Working with the data.table
R package, I noticed really high processor usage when running a simple for
loop that would subset a dataset using values from another data.table
. When i say high usage I mean 100% an all available threads for the entire time the loop is running.
The interesting part is that using a data.frame
object for the same process takes 10x less time for the same output. And with only one of the cores at 100%.
Here is my hopefully reproducible example:
chr = c(rep(1, 1000), rep(2, 1000), rep(3, 1000), rep(3,1000))
start = rep(seq(from =1, to = 100000, by=100), 4)
end = start + 100
df1 <- data.frame(chr=chr, start=start, end=end)

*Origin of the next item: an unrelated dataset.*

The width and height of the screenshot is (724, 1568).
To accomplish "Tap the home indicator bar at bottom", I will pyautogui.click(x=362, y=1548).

df2 <- rbind(df1,df1,df1,df1,df1)
dt1 <- data.table::data.table(df1)
dt2 <- data.table::data.table(df2)
test1 <- list()
test2 <- list()
#loop subsetting a data.frame
system.time(
for (i in 1:nrow(df2)) {
no.dim <- dim(df1[df1$chr == df2[i, 'chr'] & df1$start >= df2[i, 'start'] & df1$end <= df2[i, 'end'], ])[1]
test1[i] <- no.dim
})
# loop subsetting a data.table using data.table syntax
system.time(
for (i in 1:nrow(dt2)) {
no.dim <- dim(dt1[chr == dt2[i, chr] & start >= dt2[i, start] & end <= dt2[i, end], ])[1]
test2[i] <- no.dim
})
# is the output the same
identical(test1, test2)
And this is the output:
> #loop subsetting a data.frame
> system.time(
+ for (i in 1:nrow(df2)) {
+ no.dim <- dim(df1[df1$chr == df2[i, 'chr'] & df1$start >= df2[i, 'start'] & df1$end <= df2[i, 'end'], ])[1]
+ test1[i] <- no.dim
+ })
user system elapsed
2.607 0.004 2.612
>
> # loop subsetting a data.table using data.table syntax
> system.time(
+ for (i in 1:nrow(dt2)) {
+ no.dim <- dim(dt1[chr == dt2[i, chr] & start >= dt2[i, start] & end <= dt2[i, end], ])[1]
+ test2[i] <- no.dim
+ })
user system elapsed
192.632 0.152 24.398
>
> # is the output the same
> identical(test1, test2)
[1] TRUE
Now, I know there is probably multiple better and more efficient ways to perform the same task, and that I am probably not doing it the data.table
way. But lets say for some reason you had a script using 'data.frame' objects and you wanted to quickly rewrite the thing to use data.table
instead. The approach taken above seems perfectly plausible.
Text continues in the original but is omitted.